The text emphasises just governance, advocating for rulers to embody simplicity, justice, and benevolence, drawing on examples from the Prophet Muhammad, the Rashidun Caliphs, and earlier prophets such as Moses and Joseph.

Hamadani contrasts these ideals with corrupt practices, urging leaders to prioritise public welfare.

The book also promotes tolerance and forbearance, presenting these as Quranic virtues essential for social harmony.

== Manuscripts and editions ==
Manuscripts of Zakhirat-ul-Muluk are preserved in several institutions, including the Raza Library, Rampur, and the Oriental Research Department, Srinagar.

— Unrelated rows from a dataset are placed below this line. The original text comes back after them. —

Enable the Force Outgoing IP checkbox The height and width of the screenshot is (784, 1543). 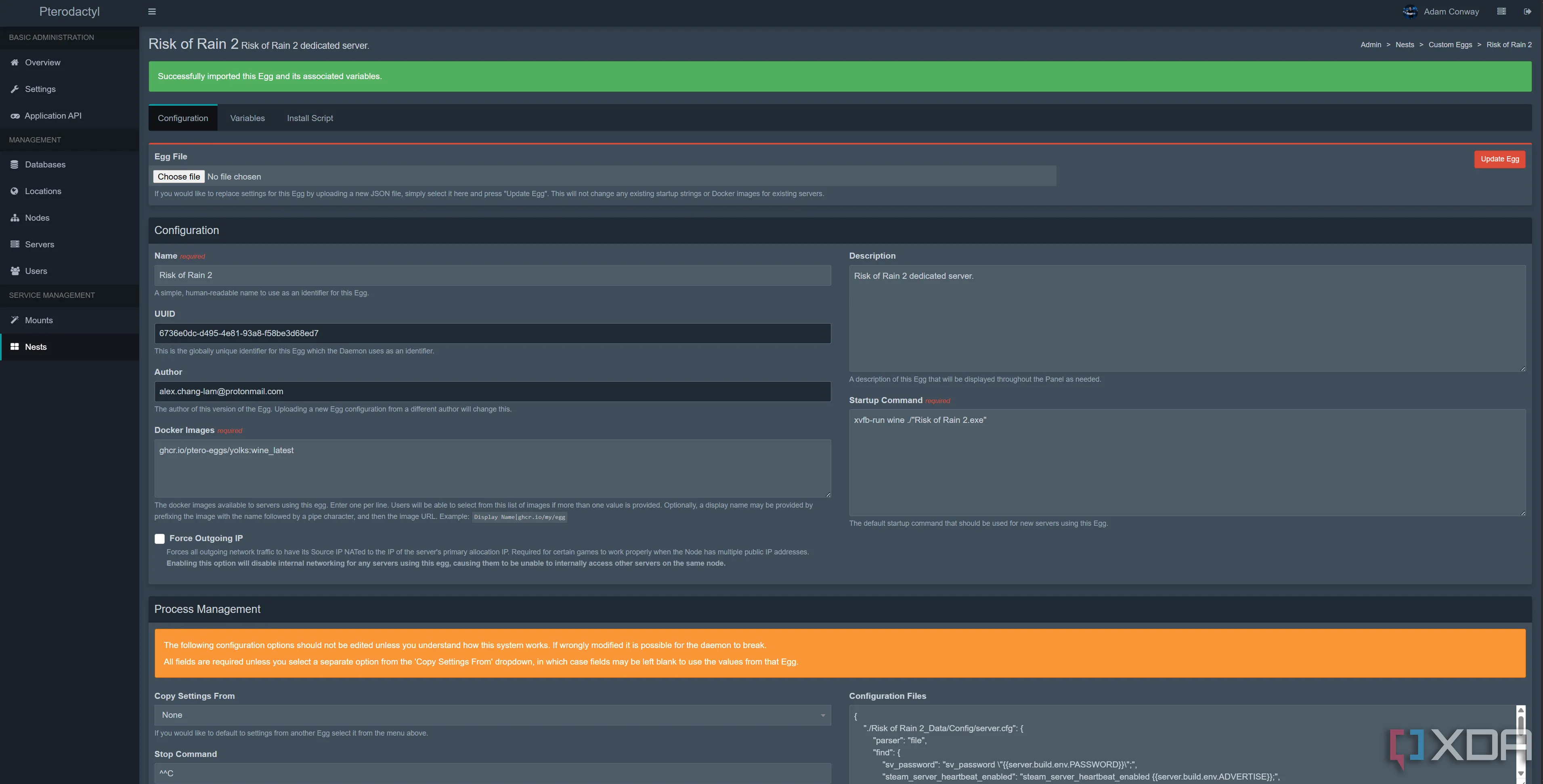click(x=159, y=539)
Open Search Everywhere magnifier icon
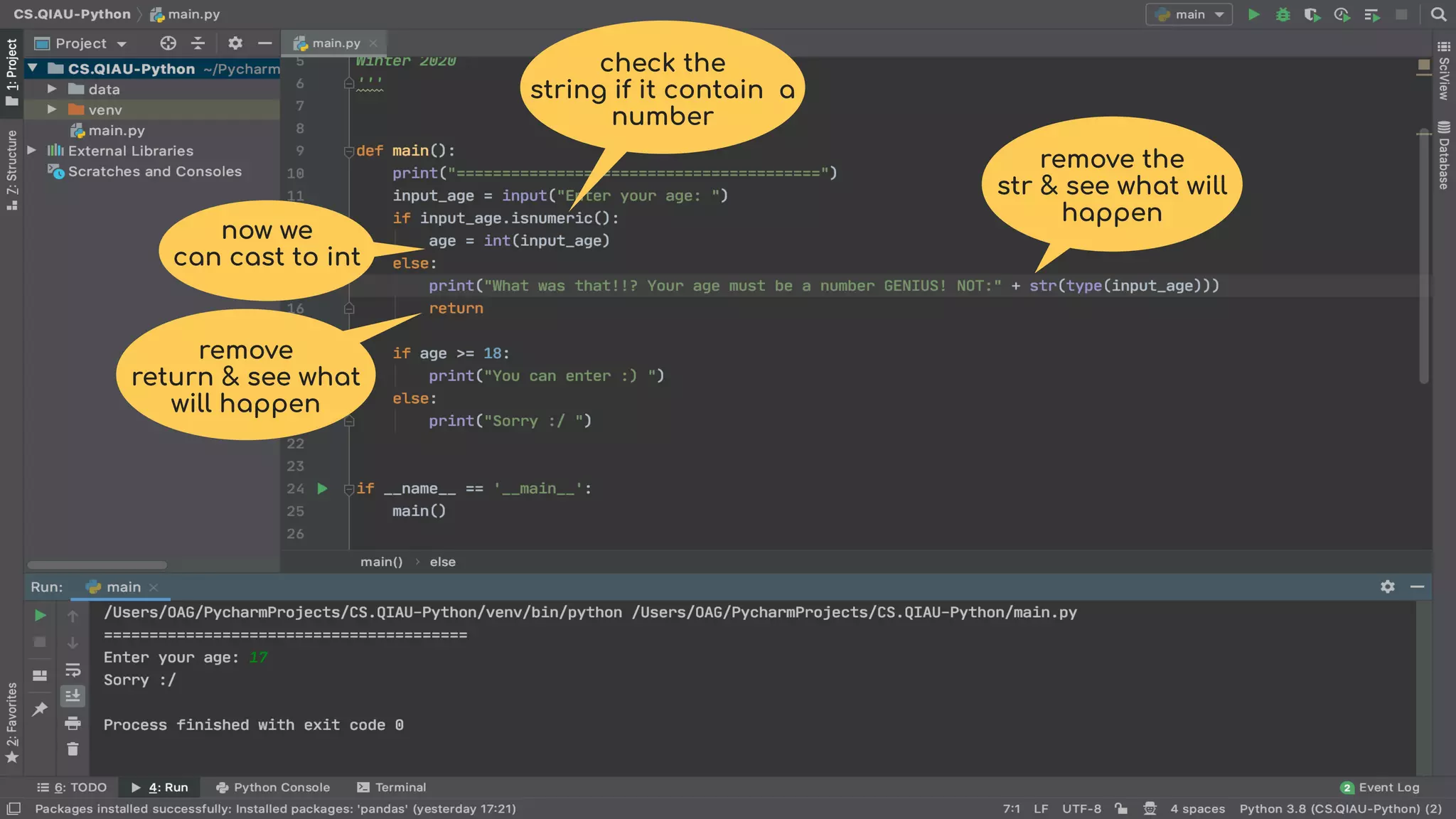Screen dimensions: 1456x819 pyautogui.click(x=1438, y=14)
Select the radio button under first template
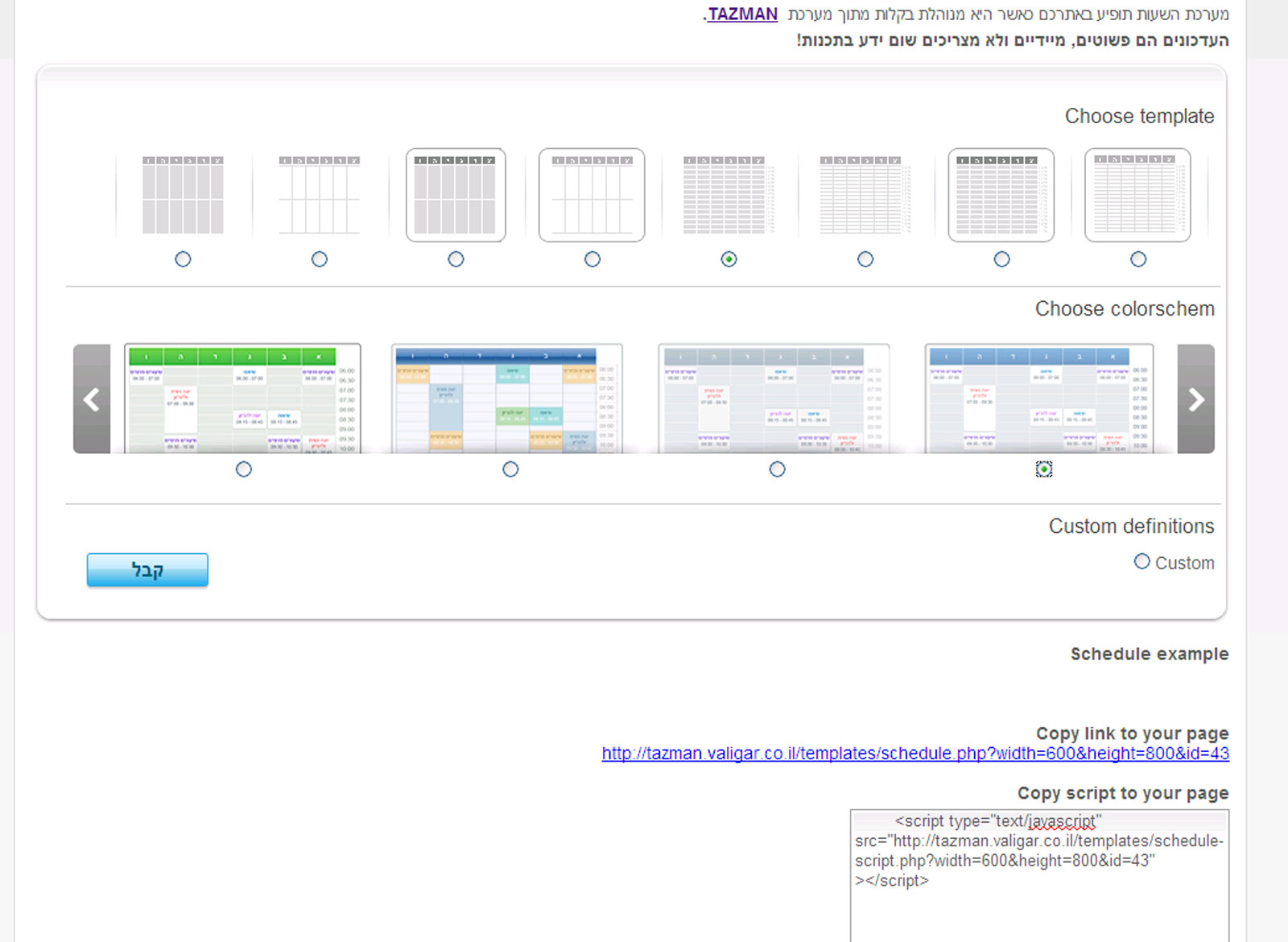The height and width of the screenshot is (942, 1288). [183, 259]
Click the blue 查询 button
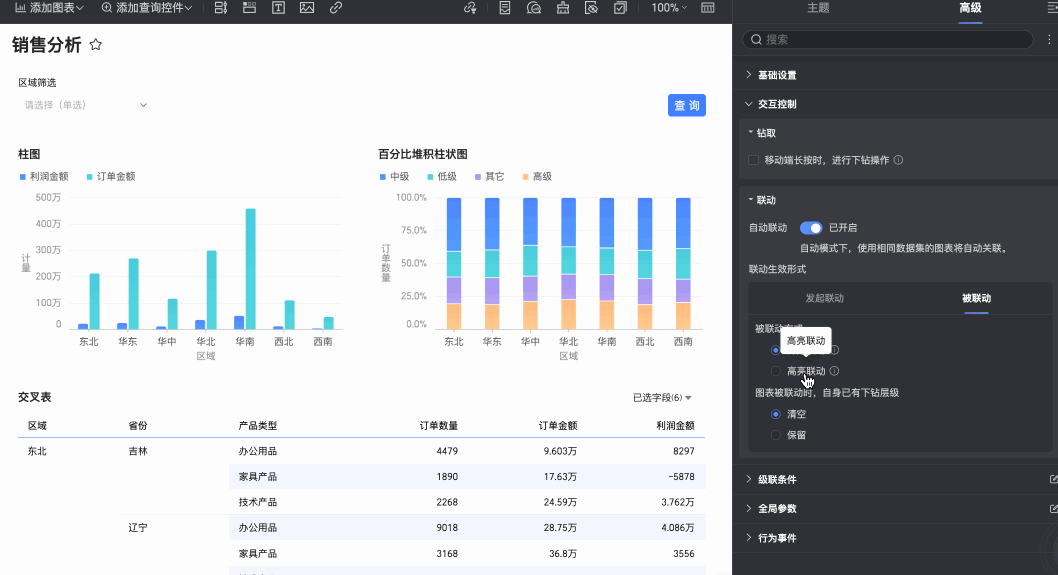1058x575 pixels. pyautogui.click(x=686, y=106)
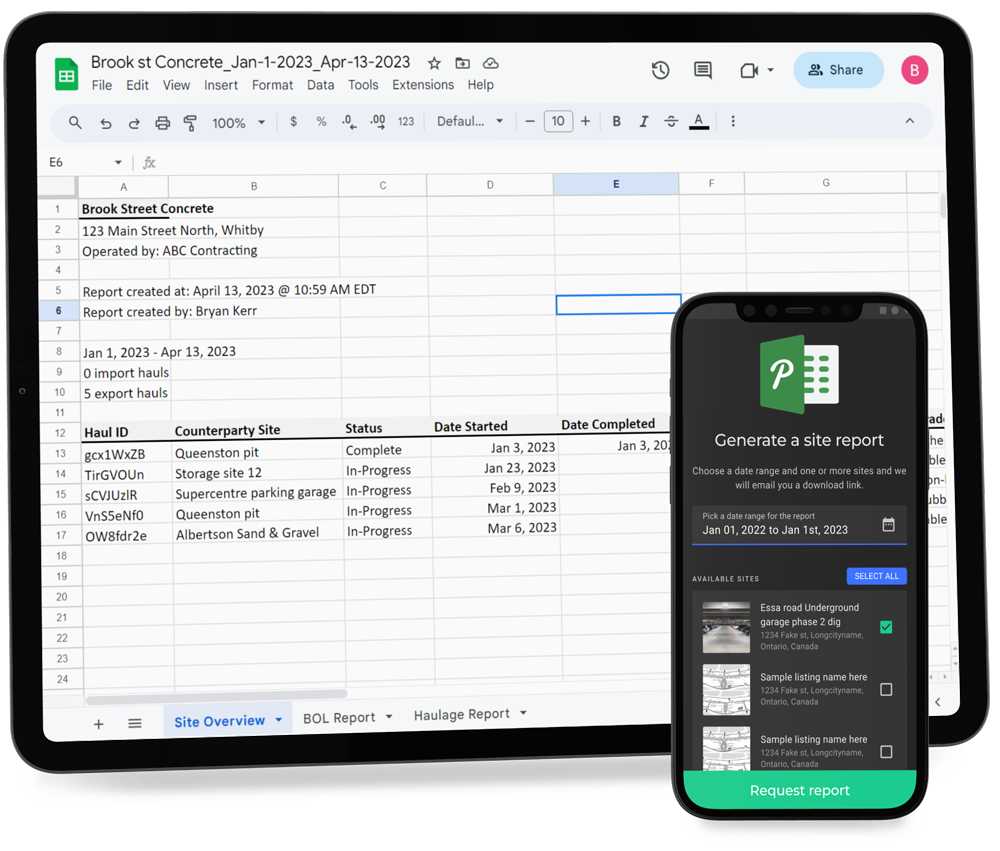Switch to the BOL Report sheet tab
The image size is (1000, 851).
tap(340, 716)
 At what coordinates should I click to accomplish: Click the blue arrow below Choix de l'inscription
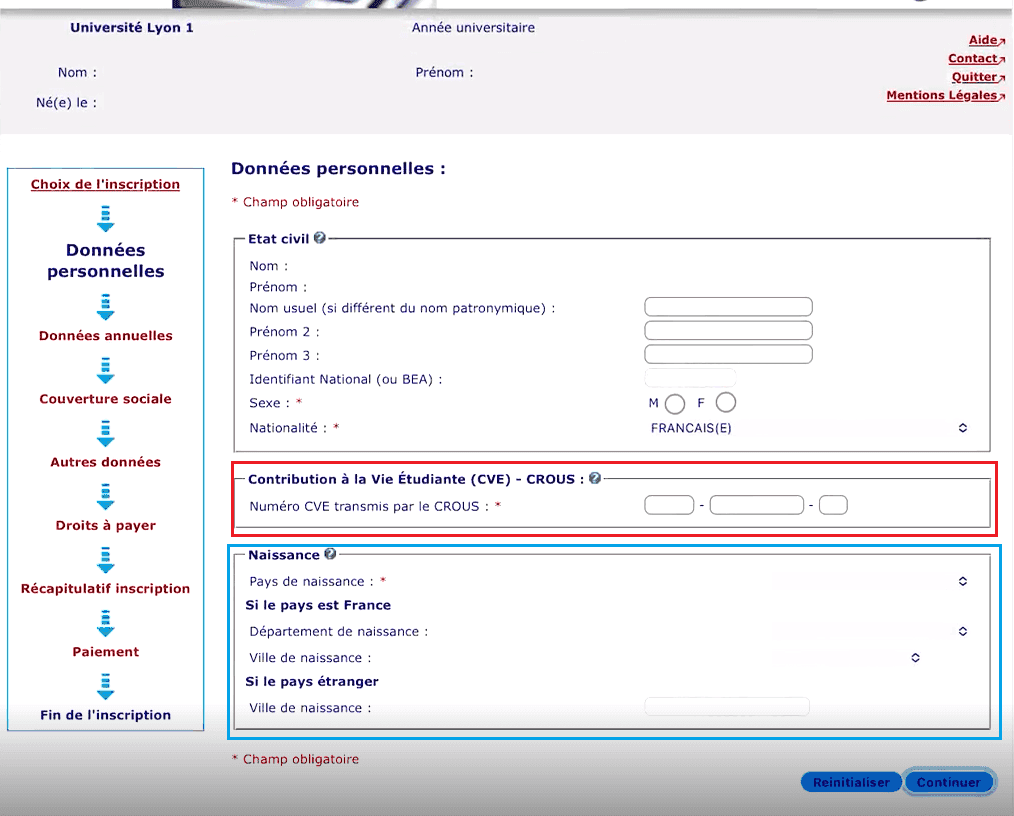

The text has been published in various editions, with some sections available online, such as through Google Books.

Its academic study is supported by translations and critical editions, making it accessible to researchers and scholars.

== Scholarly reception ==
Scholars have praised Zakhirat-ul-Muluk for its comprehensive approach to governance and ethics. Mohammad Behnamfar and Mohammad Bakhshaee-zadeh highlight its advocacy for tolerance and forbearance, rooted in Islamic principles.

The text’s relevance to modern governance and interfaith relations has been noted in academic discussions.

However, some studies note that the text’s citations are limited in certain research platforms, suggesting a need for further global engagement.